453 第27話14:自在剣




 錐刀とは、ハークの知る限り大陸で造り上げられ、鍛え上げられた鋼で開発された武器、短剣のことである。無論、前世の話だ。


 主に現在のイタリアやスペインで使われ、実際に当時は大流行した形跡があるらしい。


 ただ、現代における錐刀と言えば、ことわざに残る『錐刀の利』、日本ではきりまたは畳針にもたとえられる細くて小さな刃になぞらえてか、僅かばかりの利益のことを指し、更にもう一つ『錐刀を以て泰山をこぼつ』では、中国の高名な山である泰山を強大な力と表す一方で極小さな力を表すために引き合いと出され、微力をもって強力過ぎる相手に立ち向かう無謀さを説くために使われるなど、あまり武器としての価値や危険度を軽視されがちな表現くらいにしか使用されていない。


 実際、刃渡りは精々が20センチメートルよりも短く、武器としては短すぎ、細すぎて頼りなく感じるのも分かる。畳針と似ていると言われても、ある意味仕方が無いだろう。それくらい細すぎ、短い。

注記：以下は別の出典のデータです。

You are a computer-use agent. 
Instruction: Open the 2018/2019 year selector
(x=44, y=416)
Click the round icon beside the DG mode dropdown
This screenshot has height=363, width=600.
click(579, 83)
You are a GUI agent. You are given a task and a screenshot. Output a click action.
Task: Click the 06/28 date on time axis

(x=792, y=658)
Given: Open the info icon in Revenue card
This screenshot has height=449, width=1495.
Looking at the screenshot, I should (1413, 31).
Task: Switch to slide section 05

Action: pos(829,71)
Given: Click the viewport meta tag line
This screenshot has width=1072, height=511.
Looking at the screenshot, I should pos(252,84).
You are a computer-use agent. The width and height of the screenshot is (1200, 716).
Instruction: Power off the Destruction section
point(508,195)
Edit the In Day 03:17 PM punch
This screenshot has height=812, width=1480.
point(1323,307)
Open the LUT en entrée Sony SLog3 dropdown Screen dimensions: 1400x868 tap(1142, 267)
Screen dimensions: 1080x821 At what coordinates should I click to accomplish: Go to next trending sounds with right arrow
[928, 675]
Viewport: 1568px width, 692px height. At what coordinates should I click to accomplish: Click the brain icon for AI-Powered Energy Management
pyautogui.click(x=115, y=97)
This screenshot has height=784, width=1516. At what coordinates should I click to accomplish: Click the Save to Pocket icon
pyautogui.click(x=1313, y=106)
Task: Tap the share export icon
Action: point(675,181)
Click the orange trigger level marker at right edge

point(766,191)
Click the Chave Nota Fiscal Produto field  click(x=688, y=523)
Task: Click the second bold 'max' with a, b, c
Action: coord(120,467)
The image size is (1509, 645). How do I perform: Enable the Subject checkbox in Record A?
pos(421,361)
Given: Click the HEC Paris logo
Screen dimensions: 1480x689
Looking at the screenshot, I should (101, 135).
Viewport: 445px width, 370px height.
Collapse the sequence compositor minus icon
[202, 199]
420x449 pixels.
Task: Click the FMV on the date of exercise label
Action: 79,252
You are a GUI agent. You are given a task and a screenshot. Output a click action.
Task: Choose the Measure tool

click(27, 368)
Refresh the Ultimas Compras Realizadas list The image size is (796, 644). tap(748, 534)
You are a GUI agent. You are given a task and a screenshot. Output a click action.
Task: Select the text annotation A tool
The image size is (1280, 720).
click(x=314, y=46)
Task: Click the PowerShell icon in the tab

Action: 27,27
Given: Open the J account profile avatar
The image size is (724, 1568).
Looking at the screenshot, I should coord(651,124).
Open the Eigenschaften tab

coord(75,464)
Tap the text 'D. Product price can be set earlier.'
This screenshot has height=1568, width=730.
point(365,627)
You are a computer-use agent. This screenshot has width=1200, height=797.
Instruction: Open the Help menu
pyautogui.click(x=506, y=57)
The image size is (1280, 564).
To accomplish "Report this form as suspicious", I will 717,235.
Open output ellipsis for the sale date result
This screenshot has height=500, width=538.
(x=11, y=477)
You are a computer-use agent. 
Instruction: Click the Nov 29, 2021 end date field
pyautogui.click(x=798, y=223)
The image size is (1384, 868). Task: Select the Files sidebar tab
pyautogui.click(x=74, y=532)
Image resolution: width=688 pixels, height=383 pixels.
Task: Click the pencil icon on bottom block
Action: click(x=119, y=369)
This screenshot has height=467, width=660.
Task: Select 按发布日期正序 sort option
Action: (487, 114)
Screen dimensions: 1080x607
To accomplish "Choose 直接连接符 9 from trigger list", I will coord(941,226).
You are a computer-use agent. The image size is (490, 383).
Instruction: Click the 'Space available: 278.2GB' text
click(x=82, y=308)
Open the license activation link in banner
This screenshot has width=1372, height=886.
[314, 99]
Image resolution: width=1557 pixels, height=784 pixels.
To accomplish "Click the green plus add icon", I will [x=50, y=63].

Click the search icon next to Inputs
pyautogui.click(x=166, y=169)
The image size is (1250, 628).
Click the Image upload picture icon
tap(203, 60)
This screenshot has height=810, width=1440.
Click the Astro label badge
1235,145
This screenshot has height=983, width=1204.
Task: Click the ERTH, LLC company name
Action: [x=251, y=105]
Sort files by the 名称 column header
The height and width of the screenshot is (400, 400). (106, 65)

 そんな、現代日本においては刀剣の中でも特に弱いもの、使い勝手の良くないものとされ、軽視されがちな武器にすら位置付けられてしまう錐刀なるものが、一体何故に大流行したというのか。


 答えは暗殺である。

 細く、短すぎるその刀身は実は非常に強靭かつ、しなやかそのものであり、先端をつまみながら少し力を籠めれば簡単に90度以上折れ曲がってしまう。が、放すとバネか何かのように、瞬時に元へと戻るのだ。


 この上記全てがキモであった。針のように細く柔軟な刀身によって刺された傷は、引き抜くと同時に肉がしまってしまい、ほとんど痕を残さない。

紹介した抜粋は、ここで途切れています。